Expressando a proteína de N em um sistema mamífero in vitro, o estudo mostrou que a proteína de N forma condensados líquidos com fragmentos não organizados do RNA e pode igualmente formar um condensado biomolecular com RNA viral, que era consistente com os estudos precedentes.  

Os agradecimentos ao papel fundamental da proteína de N no genoma viral que empacota, pesquisadores pensam que poderia ser um alvo potencial das drogas usadas para tratar COVID 19. Este estudo fornece introspecções valiosas em como as drogas existentes usadas na gestão de COVID-19 modulam a infecção viral. Uma droga específica identificada pela equipe, nilotinib, impactou a separação de fase com RNA viral específico e RNA Poli-c não específico in vitro.

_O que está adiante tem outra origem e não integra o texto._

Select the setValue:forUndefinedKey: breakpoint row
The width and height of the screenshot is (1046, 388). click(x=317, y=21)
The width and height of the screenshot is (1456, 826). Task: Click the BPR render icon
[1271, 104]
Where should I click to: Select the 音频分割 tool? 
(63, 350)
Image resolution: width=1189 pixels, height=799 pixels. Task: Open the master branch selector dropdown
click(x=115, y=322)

Embora os estudos precedentes sugerissem o nilotinib pode inibir a propagação dos SARS-CoV e SARS-CoV-2, o mecanismo da inibição era obscuro. Os resultados deste estudo indicaram claramente que o nilotinib inibe a formação condensada de N/RNA, que poderia interromper a réplica viral.

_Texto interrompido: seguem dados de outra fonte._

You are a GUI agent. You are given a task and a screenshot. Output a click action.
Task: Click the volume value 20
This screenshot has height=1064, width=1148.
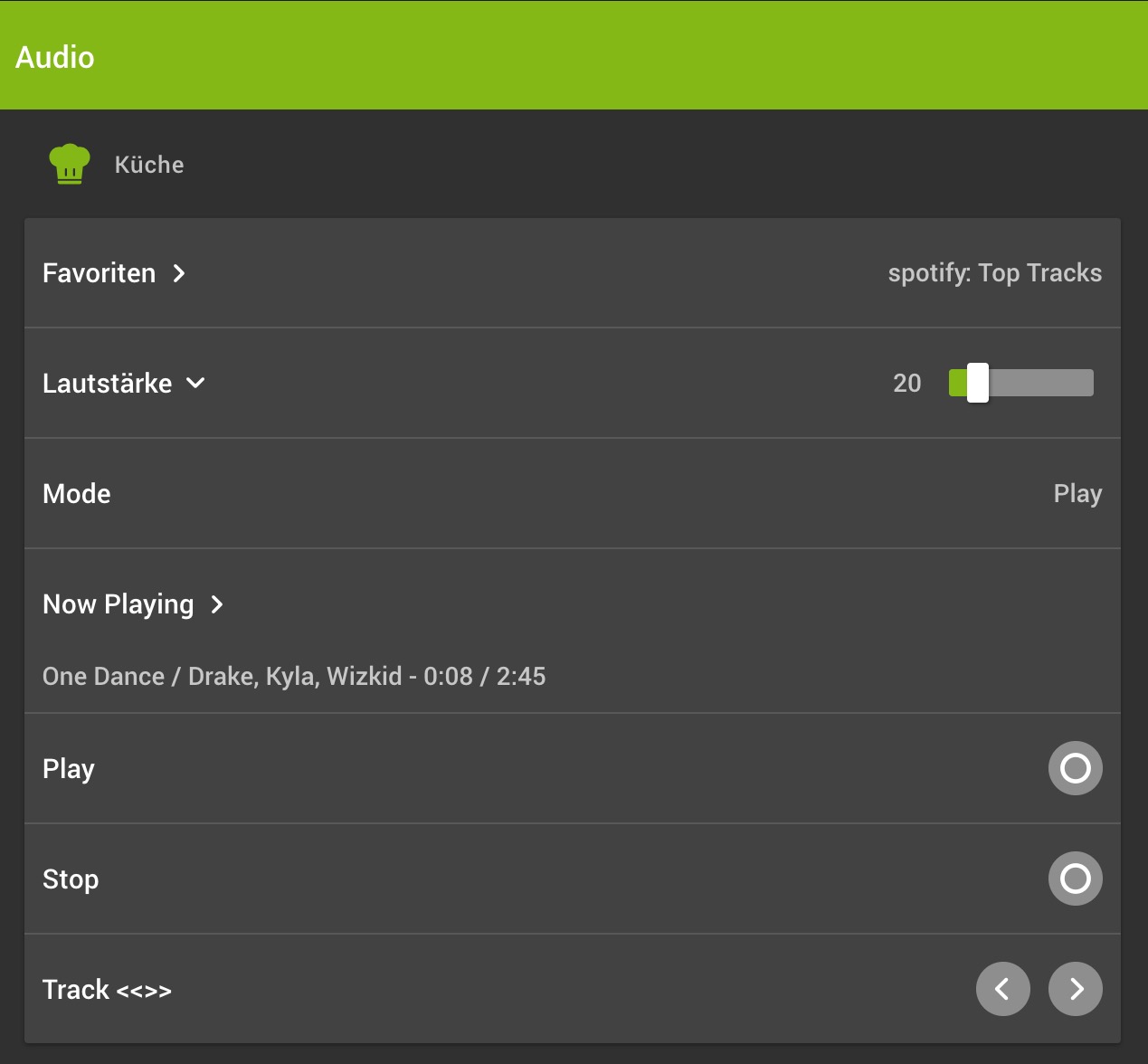click(906, 384)
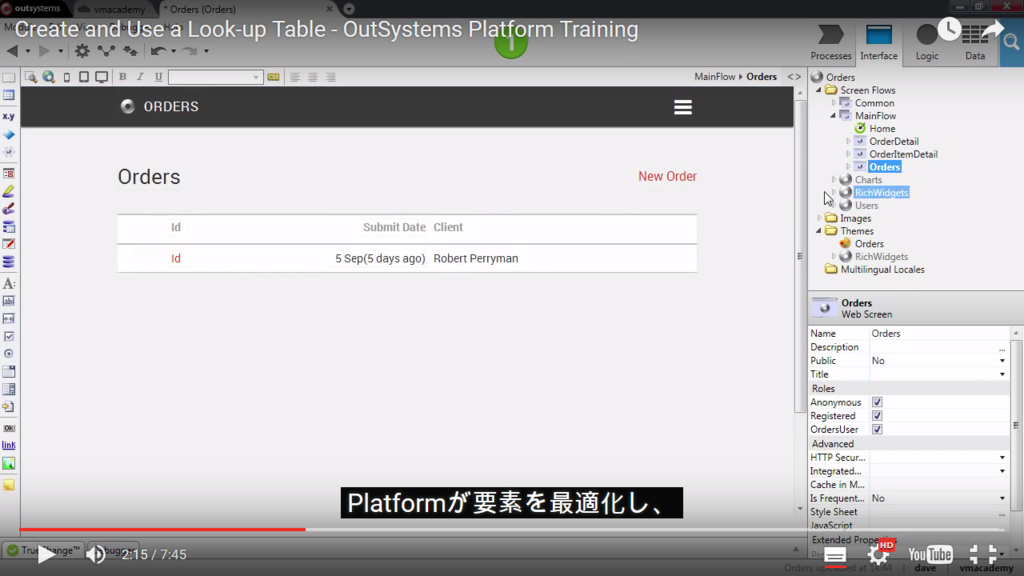Toggle italic text formatting

tap(139, 76)
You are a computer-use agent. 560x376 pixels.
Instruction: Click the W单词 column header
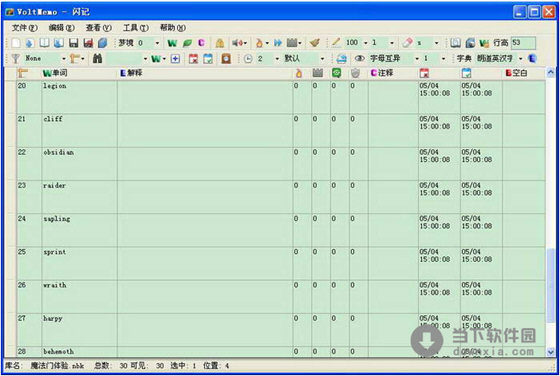[55, 73]
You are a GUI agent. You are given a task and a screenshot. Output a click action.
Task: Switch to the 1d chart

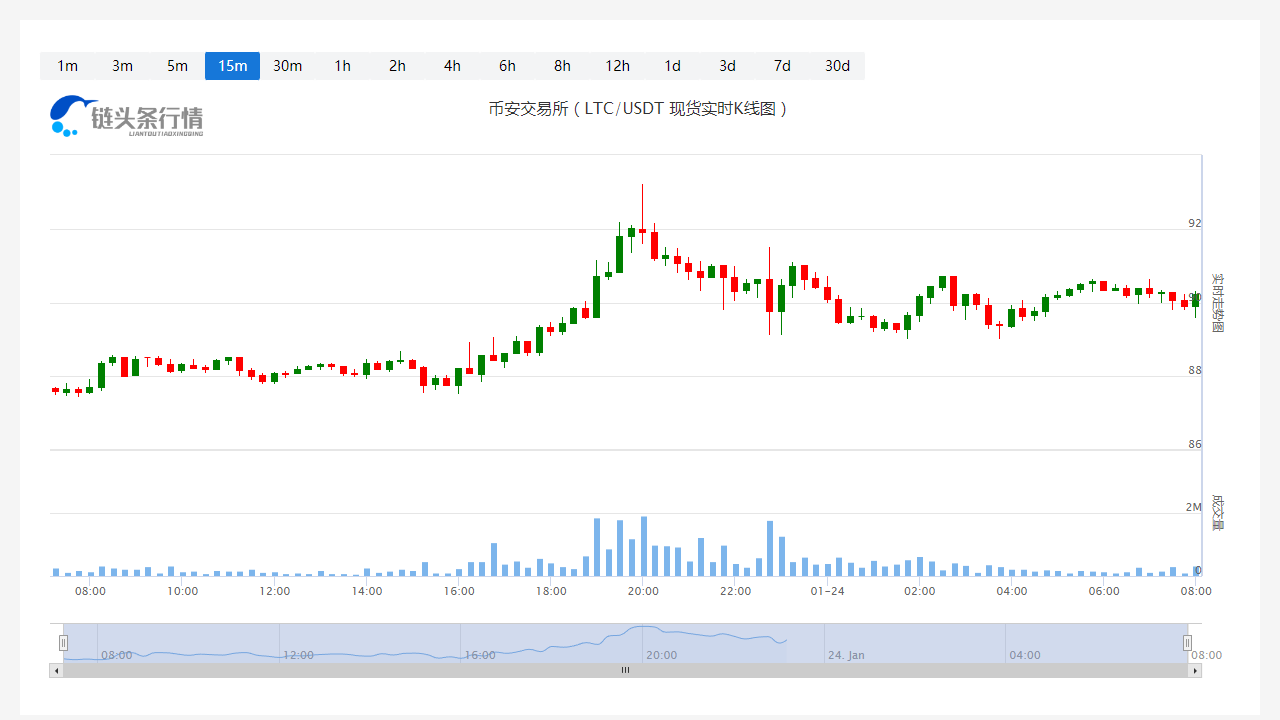click(x=672, y=66)
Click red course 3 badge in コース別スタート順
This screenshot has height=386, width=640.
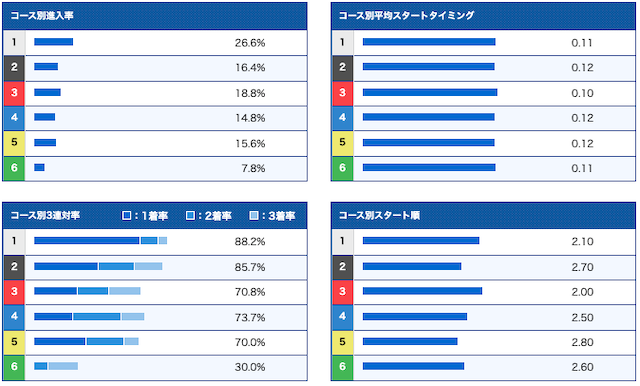342,292
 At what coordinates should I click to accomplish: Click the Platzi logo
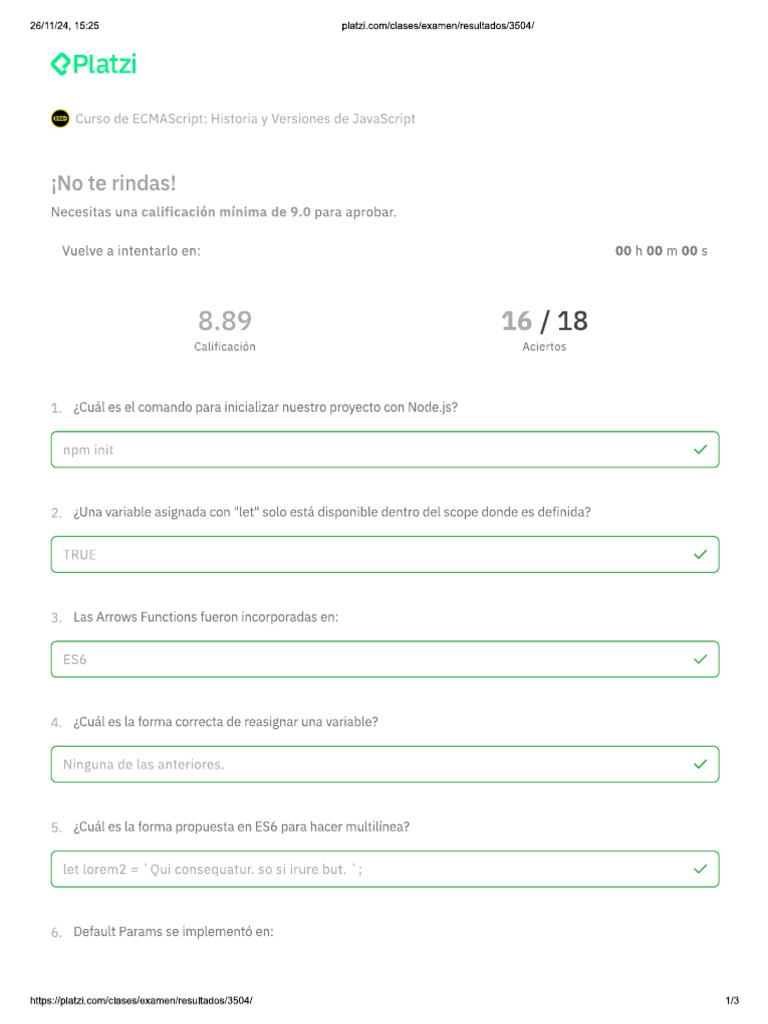point(94,65)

“Nossos resultados indicam que o nilotinib afecta a formação dos condensados de N/RNA, que poderiam potencial danificar a réplica viral. ”, diz a equipe

Estes resultados indicam a necessidade para mais tais estudos que centram-se sobre o papel do nilotinib no tratamento
Pacientes COVID-19. Muitos ensaios clínicos COVID-19 que envolvem a droga do pai do nilotinib, imatinib, são actualmente em curso.

Observação *Important

o bioRxiv publica os relatórios científicos preliminares que par-não são revistos e, não devem conseqüentemente ser considerados como conclusivos, guia a prática clínica/comportamento saúde-relacionado, ou tratado como a informação estabelecida.

Journal reference:
Susha Cheriyedath

Written by

Susha Cheriyedath

Susha has a Bachelor of Science (B.Sc.) degree in Chemistry and Master of Science (M.Sc) degree in Biochemistry from the University of Calicut, India. She always had a keen interest in medical and health science. As part of her masters degree, she specialized in Biochemistry, with an emphasis on Microbiology, Physiology, Biotechnology, and Nutrition. In her spare time, she loves to cook up a storm in the kitchen with her super-messy baking experiments.